*** Begin section ***
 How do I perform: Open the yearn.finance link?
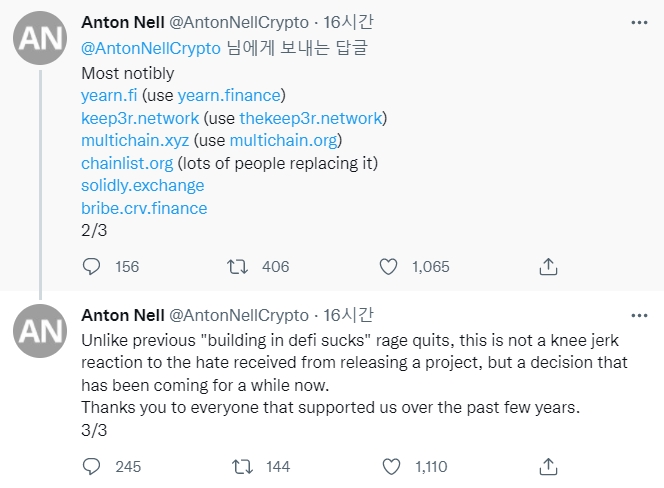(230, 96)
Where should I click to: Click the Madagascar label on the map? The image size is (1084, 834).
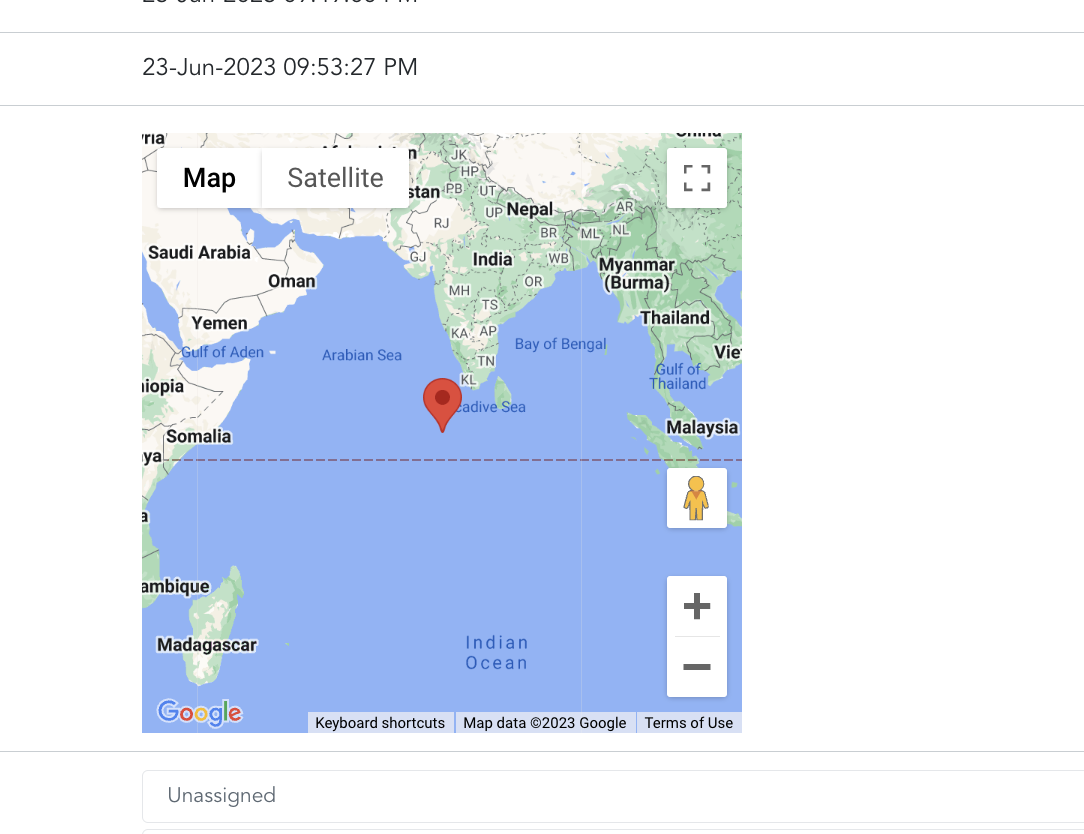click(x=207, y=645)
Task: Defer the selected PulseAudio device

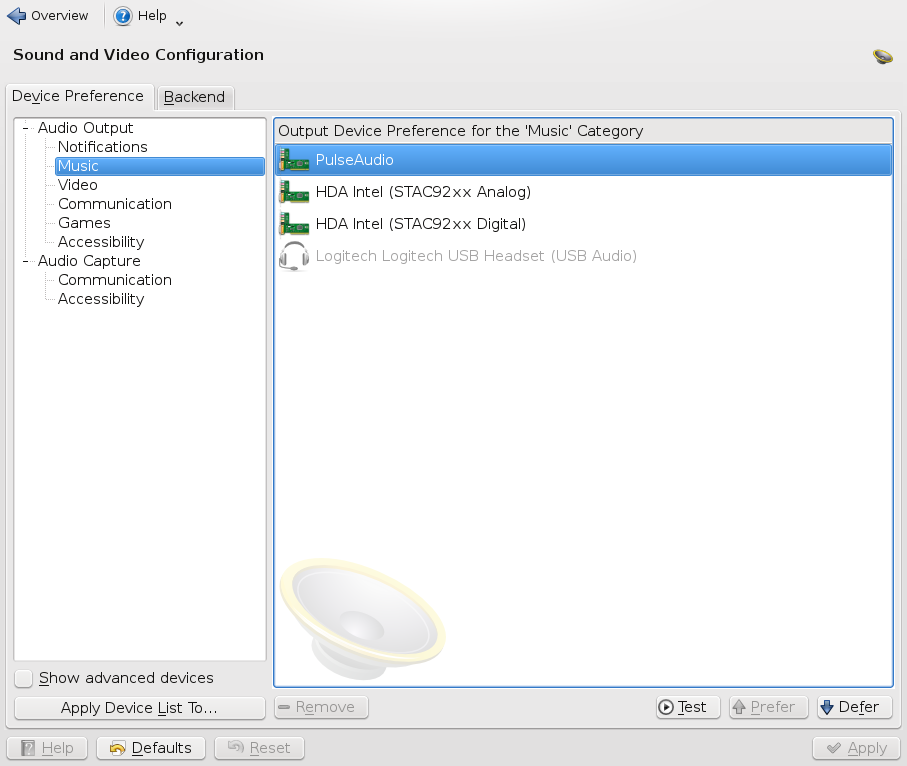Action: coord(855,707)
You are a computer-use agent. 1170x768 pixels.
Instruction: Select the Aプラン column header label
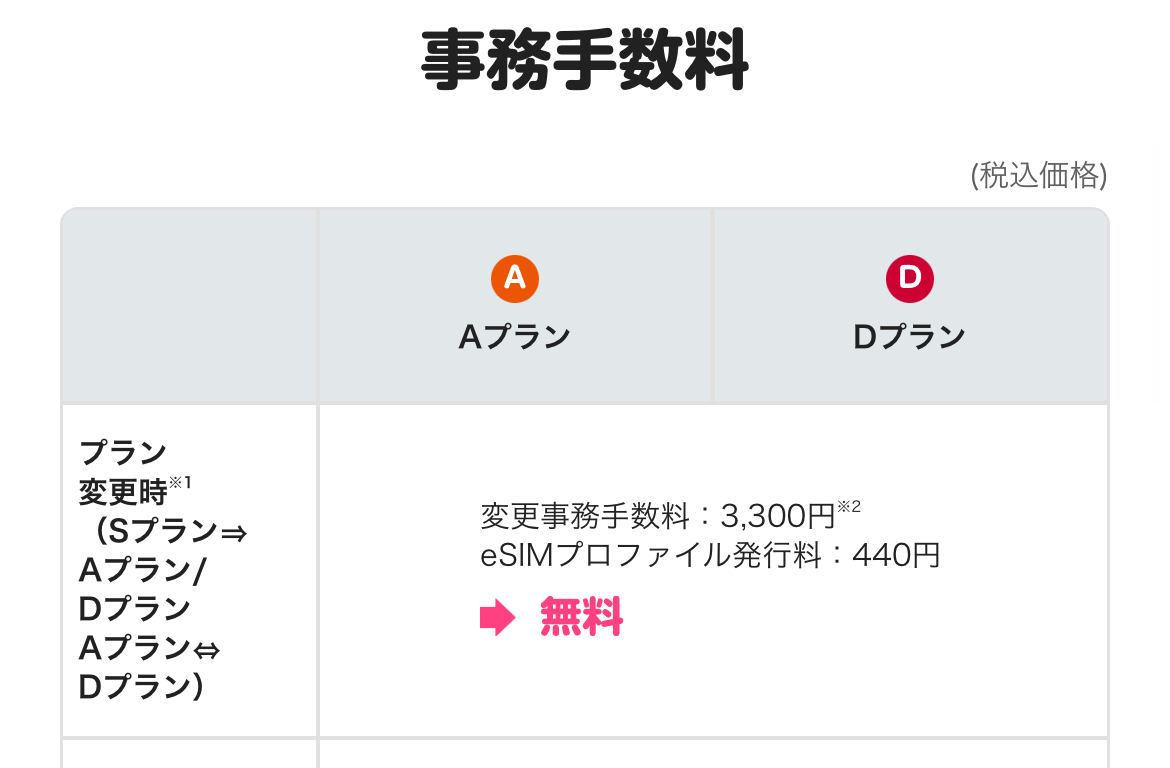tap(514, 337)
*** End section ***
*** Begin section ***
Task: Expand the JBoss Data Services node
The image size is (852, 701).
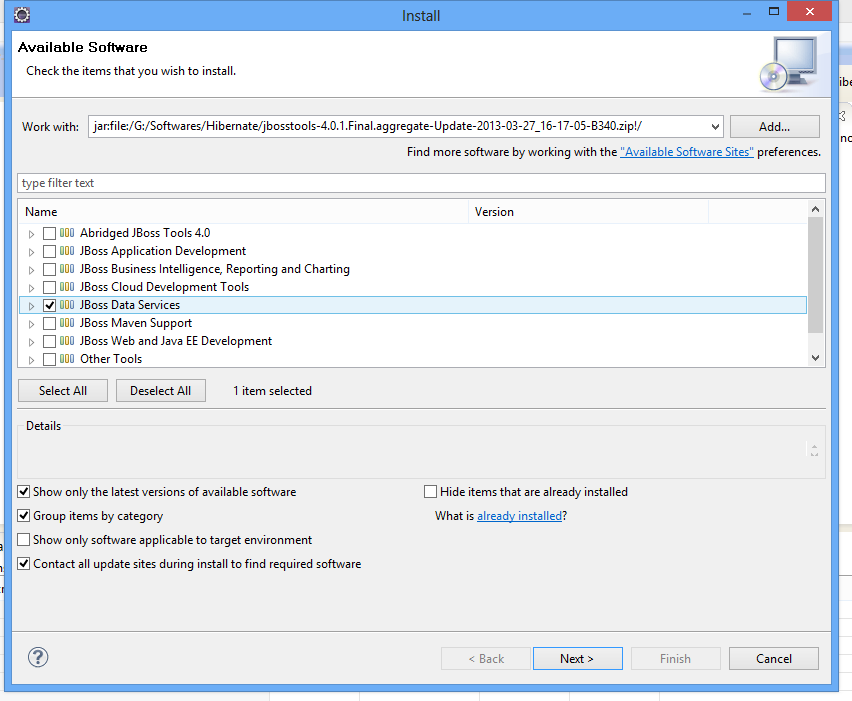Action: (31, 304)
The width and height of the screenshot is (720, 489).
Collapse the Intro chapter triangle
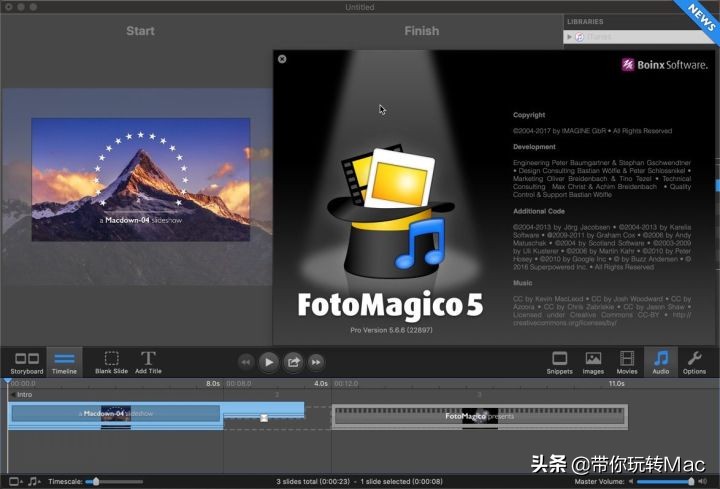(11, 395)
*** End section ***
*** Begin section ***
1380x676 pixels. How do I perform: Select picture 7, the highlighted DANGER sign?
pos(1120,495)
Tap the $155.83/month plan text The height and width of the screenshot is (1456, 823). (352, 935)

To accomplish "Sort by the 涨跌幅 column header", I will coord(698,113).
*** End section ***
## TASK STATEMENT
In the entries above, tally the lines that include the string "width". Give the figure only.

## ANSWER BOX
2